### DATA FOR THE TASK
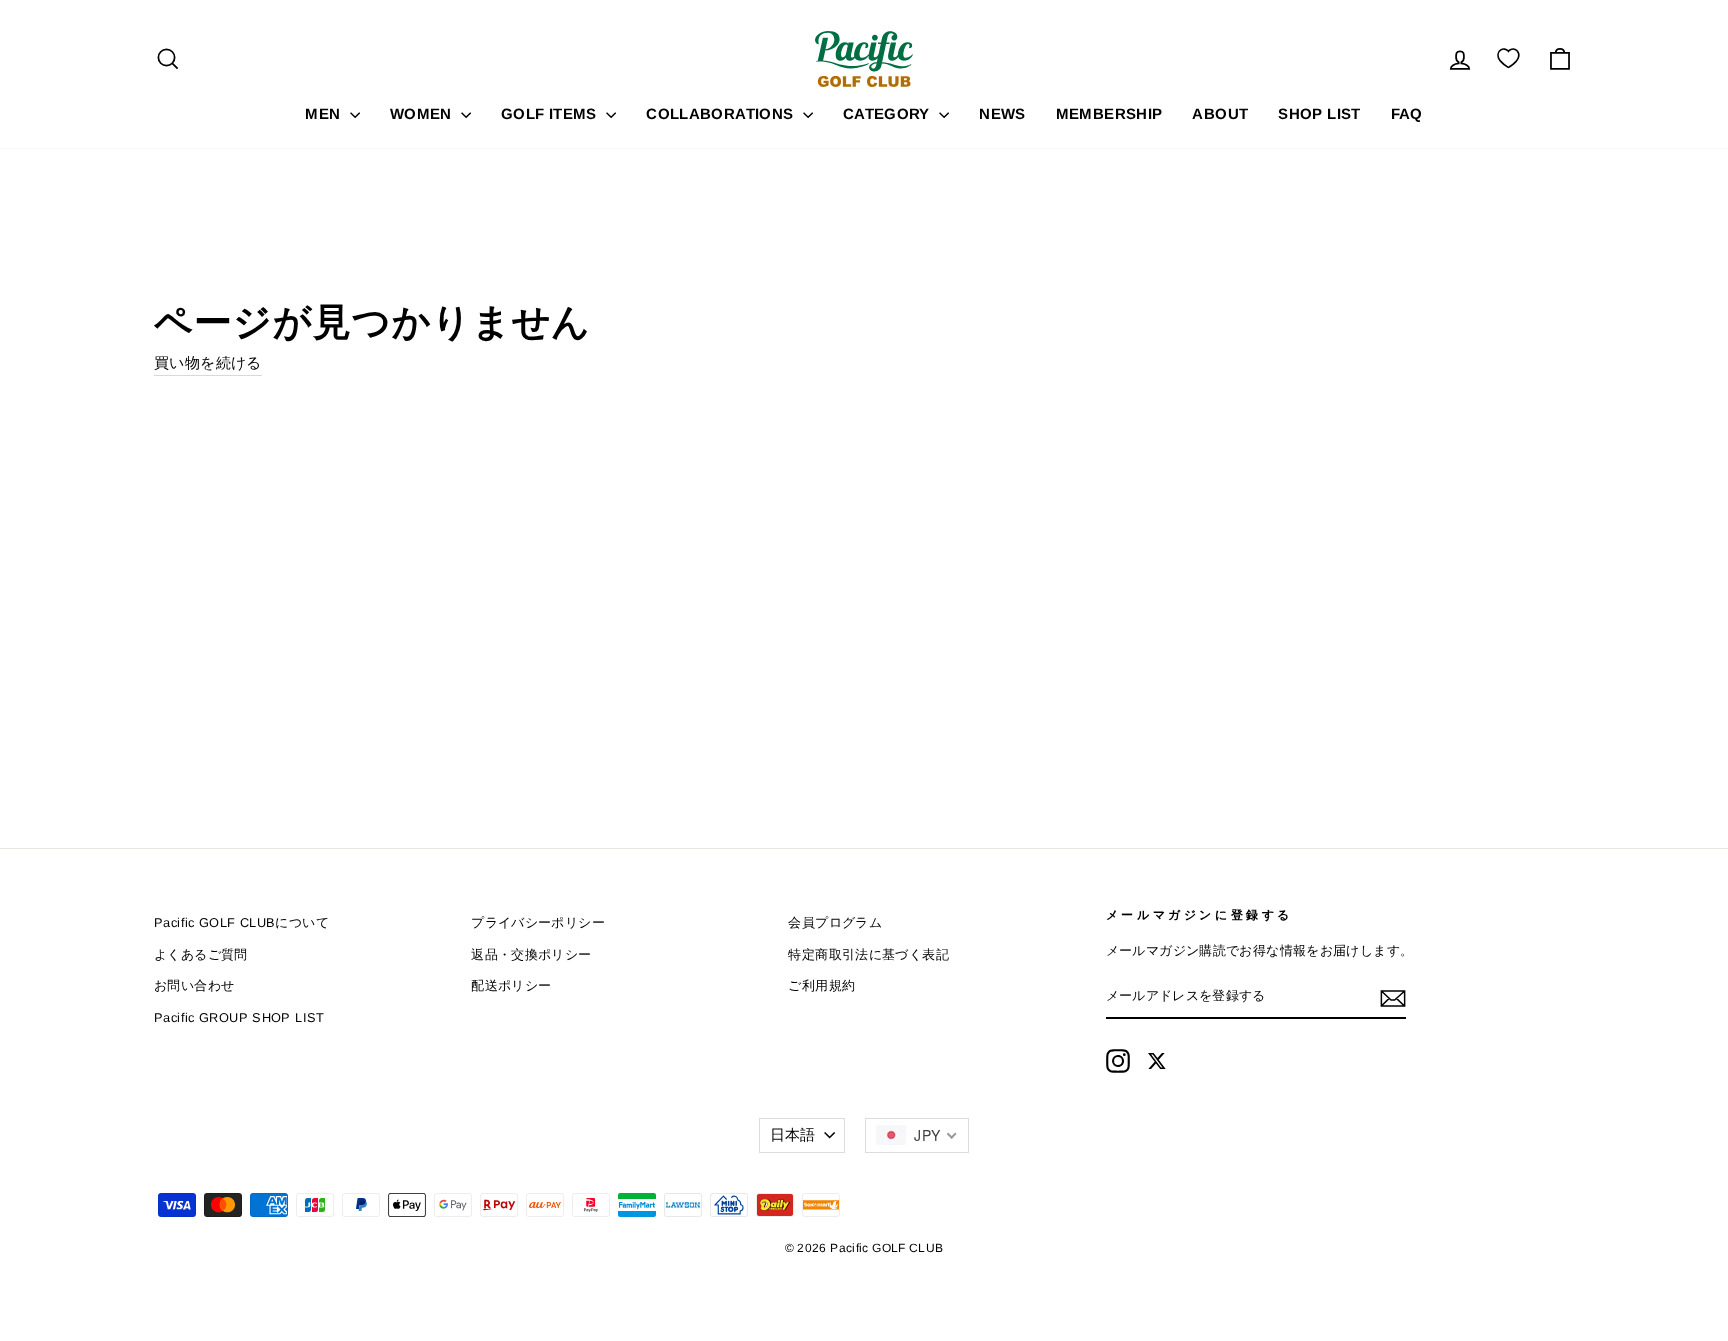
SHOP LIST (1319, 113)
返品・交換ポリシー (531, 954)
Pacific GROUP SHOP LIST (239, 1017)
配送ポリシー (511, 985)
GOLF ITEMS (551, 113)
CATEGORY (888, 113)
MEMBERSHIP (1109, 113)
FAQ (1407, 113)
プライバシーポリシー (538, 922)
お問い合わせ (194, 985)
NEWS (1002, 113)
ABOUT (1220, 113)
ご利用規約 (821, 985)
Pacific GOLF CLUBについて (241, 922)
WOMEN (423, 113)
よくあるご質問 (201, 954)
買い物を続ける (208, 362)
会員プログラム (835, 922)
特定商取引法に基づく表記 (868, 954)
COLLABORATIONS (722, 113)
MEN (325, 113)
######
### DATA FOR THE TASK
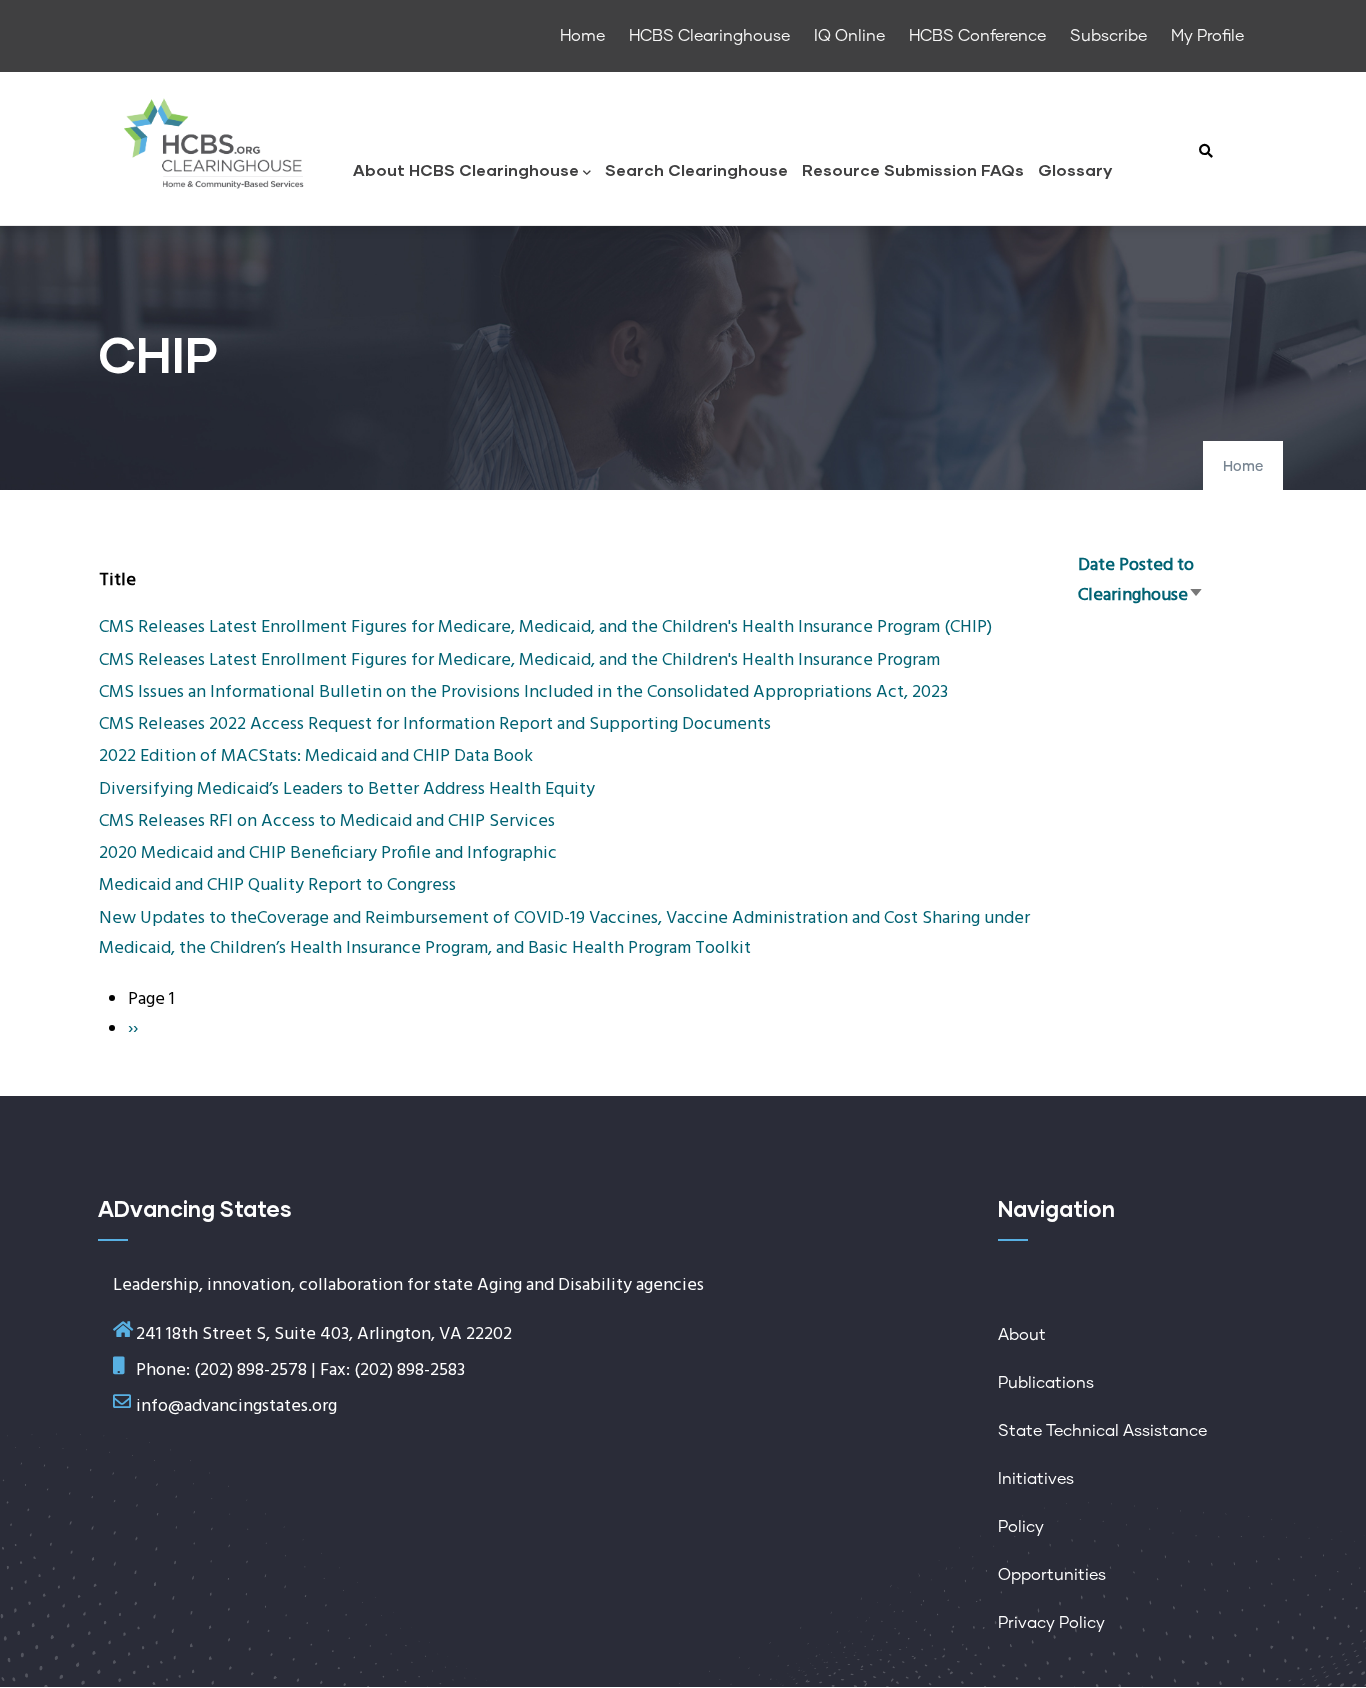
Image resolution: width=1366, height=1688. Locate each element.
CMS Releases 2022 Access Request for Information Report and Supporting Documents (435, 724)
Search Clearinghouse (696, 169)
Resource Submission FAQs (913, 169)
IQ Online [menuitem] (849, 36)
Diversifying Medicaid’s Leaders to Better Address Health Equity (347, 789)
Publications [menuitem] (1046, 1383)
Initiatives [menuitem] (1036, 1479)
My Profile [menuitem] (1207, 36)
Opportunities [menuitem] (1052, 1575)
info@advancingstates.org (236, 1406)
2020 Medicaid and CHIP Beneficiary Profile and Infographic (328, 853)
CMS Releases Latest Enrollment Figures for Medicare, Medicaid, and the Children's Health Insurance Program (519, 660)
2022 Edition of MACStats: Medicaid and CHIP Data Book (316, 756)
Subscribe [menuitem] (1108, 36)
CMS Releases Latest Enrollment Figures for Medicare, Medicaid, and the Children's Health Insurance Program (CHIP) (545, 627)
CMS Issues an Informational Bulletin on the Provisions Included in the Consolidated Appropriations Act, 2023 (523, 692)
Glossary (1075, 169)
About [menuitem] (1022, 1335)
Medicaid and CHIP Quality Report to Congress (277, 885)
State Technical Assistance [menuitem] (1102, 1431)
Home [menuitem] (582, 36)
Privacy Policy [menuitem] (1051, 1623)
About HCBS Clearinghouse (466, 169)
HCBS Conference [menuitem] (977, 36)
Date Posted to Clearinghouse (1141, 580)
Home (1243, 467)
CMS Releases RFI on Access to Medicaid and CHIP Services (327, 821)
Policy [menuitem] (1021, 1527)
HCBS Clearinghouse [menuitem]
######
### DATA FOR THE TASK
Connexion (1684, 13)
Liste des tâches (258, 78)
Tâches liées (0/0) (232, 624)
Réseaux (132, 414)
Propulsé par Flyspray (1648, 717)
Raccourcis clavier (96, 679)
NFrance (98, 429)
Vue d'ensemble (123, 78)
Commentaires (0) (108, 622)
######
◆ EXERCISE OBJECTIVE
All lines above from the line with "Connexion (1684, 13)" through the line with "Commentaires (0) (108, 622)", both included, are to be set down exactly, with nothing else.

◆ RESPONSE TO THIS EXERCISE
Connexion (1684, 13)
Liste des tâches (258, 78)
Tâches liées (0/0) (232, 624)
Réseaux (132, 414)
Propulsé par Flyspray (1648, 717)
Raccourcis clavier (96, 679)
NFrance (98, 429)
Vue d'ensemble (123, 78)
Commentaires (0) (108, 622)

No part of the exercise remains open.